- _What is required_:
Look through the entries below and count the lines that contain "screenshot". Reply with that number only.

··· The input ···

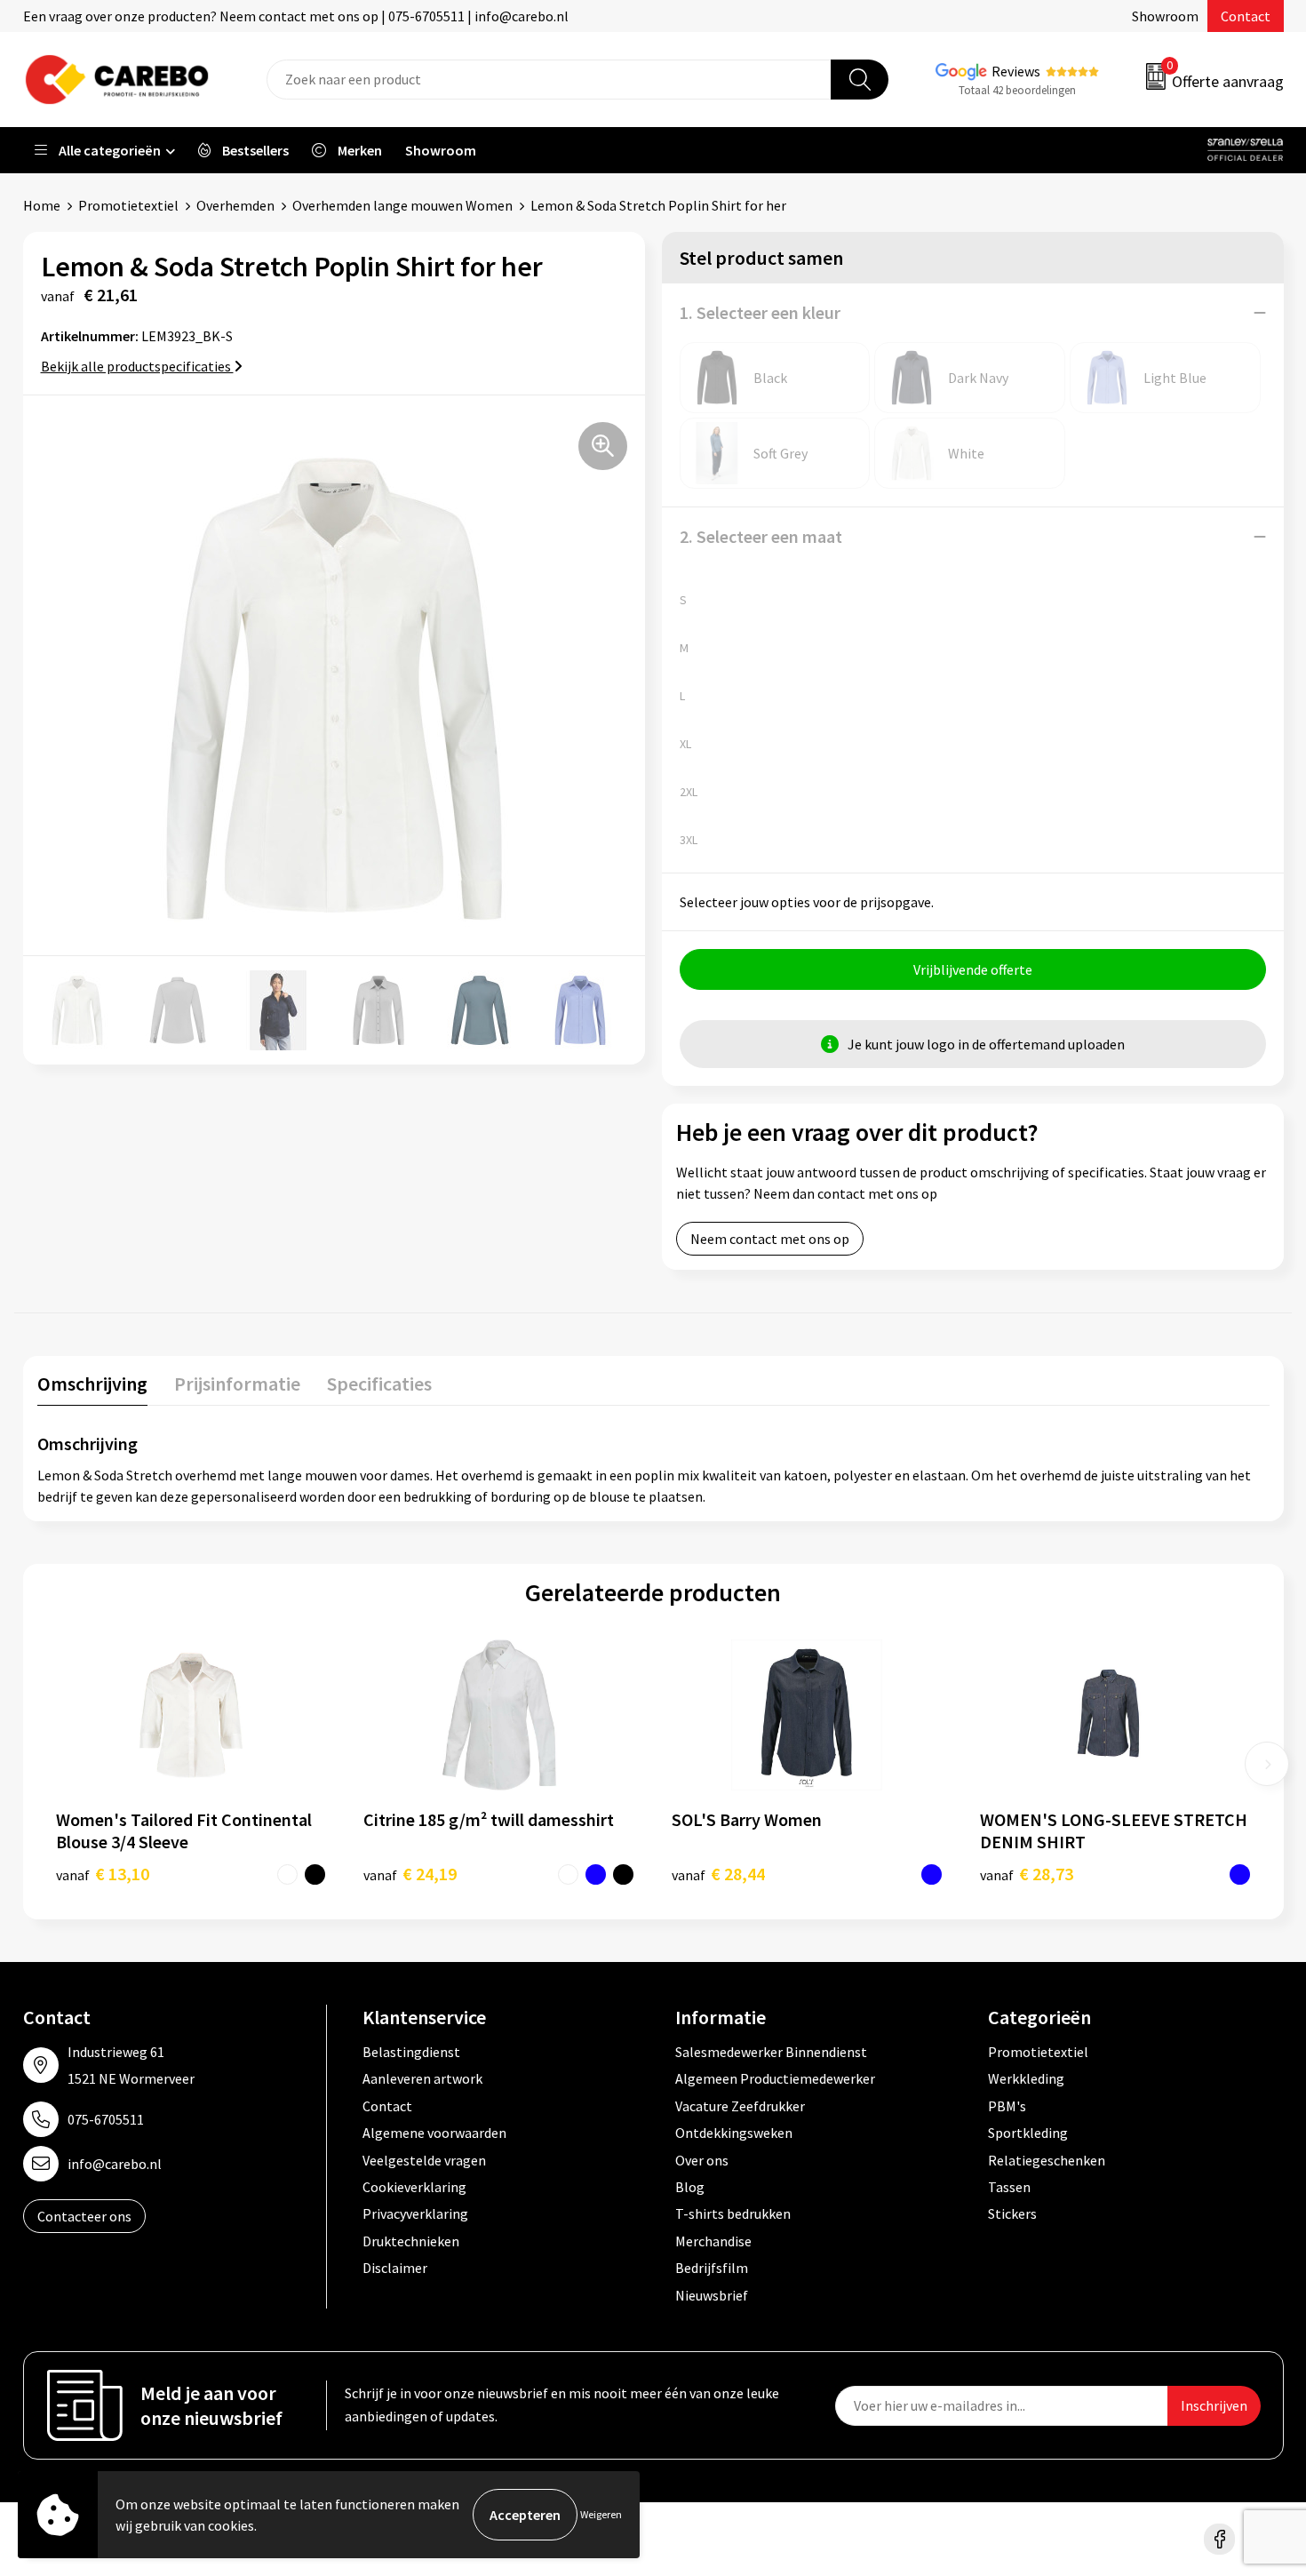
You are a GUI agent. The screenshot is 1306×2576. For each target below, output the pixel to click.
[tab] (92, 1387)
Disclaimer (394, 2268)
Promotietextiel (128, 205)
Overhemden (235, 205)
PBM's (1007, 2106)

···
··· The input ···

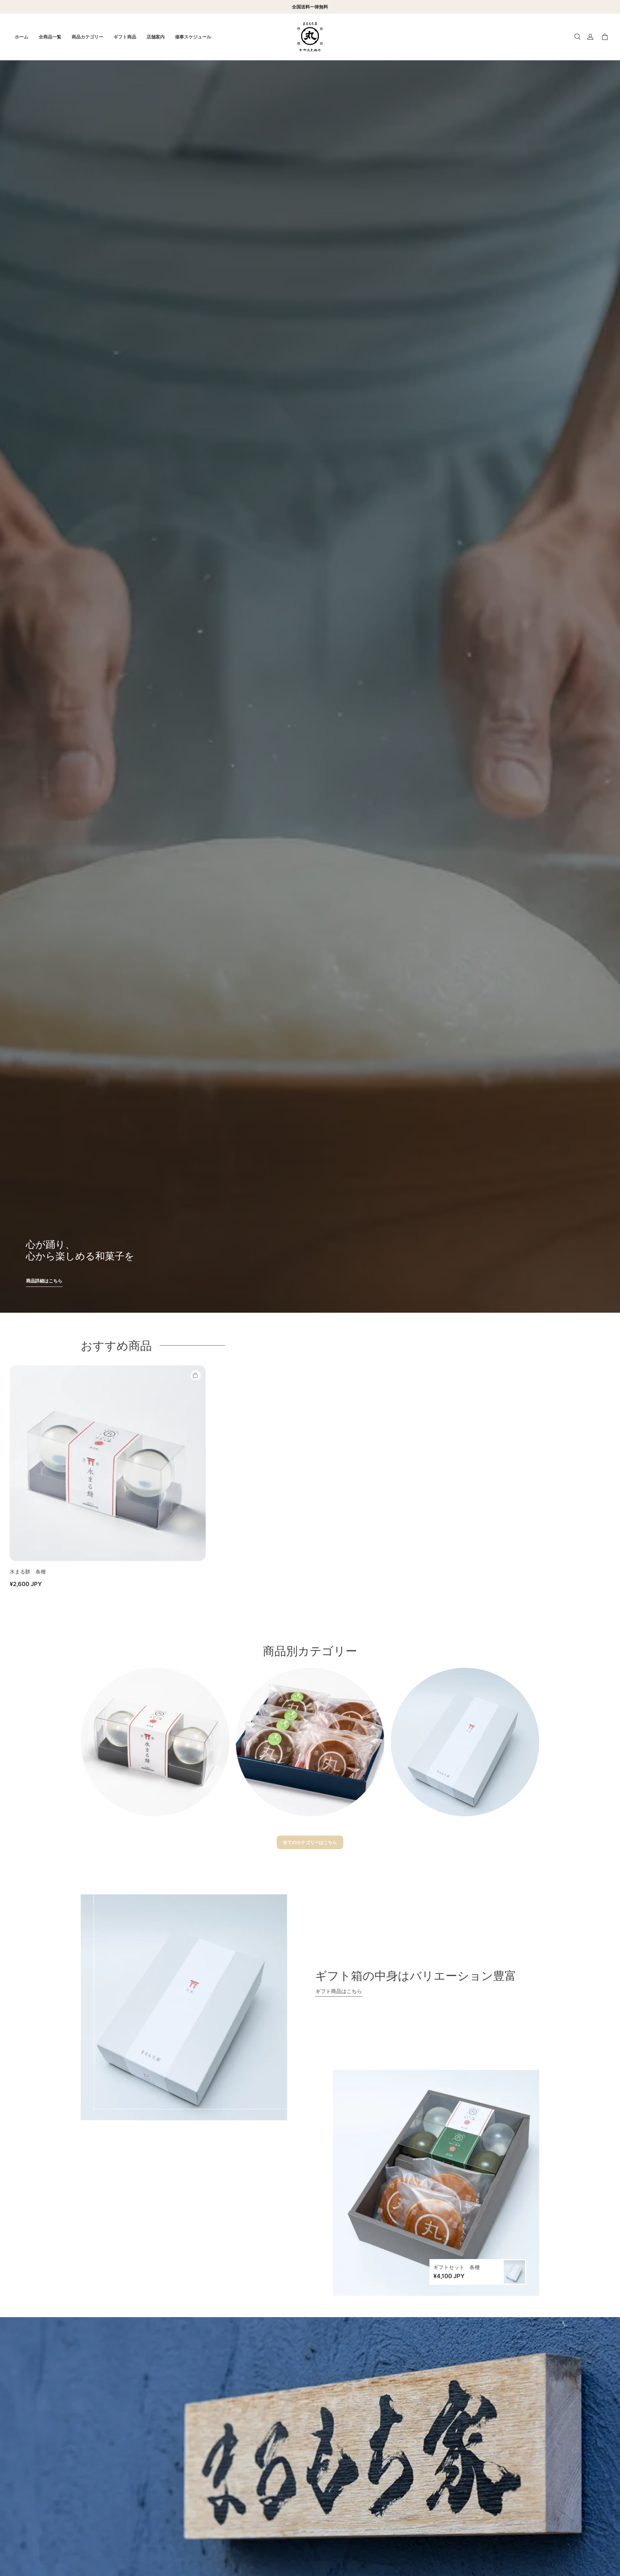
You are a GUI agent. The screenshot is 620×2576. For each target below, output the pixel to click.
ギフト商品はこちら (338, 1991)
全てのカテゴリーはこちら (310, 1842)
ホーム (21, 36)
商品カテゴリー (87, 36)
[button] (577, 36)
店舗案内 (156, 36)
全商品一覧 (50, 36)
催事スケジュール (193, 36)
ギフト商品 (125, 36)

···

- _Task answer_:
2